#### How to complete this task:
Please set down, exactly as written, the line containing "This screenshot has width=1512, height=788." and every line after it through the end of the records.

#### Data:

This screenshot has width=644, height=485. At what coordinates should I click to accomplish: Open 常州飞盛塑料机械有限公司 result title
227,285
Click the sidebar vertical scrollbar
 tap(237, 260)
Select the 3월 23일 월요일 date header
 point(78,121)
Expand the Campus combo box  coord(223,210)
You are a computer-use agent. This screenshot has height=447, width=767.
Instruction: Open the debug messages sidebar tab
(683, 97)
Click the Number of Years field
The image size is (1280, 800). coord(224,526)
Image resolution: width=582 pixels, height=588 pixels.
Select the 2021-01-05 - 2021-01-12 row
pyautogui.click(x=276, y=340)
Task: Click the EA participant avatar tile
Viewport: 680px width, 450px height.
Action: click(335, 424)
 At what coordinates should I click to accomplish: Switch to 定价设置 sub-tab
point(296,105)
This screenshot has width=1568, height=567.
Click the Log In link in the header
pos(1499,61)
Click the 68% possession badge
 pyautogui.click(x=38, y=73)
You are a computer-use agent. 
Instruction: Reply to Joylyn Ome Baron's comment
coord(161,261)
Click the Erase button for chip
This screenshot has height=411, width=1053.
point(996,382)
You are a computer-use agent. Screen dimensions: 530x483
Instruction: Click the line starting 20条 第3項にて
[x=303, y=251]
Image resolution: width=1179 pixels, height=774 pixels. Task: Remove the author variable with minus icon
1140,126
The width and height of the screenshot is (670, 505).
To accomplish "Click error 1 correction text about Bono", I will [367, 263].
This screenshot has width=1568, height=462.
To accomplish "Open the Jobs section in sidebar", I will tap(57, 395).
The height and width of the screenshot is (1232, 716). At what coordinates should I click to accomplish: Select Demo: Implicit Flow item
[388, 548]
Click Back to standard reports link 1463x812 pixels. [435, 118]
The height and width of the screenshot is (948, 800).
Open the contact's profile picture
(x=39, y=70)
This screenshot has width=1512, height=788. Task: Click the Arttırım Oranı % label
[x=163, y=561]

#### Task response:
This screenshot has width=1512, height=788. Task: Click the Arttırım Oranı % label
[x=163, y=561]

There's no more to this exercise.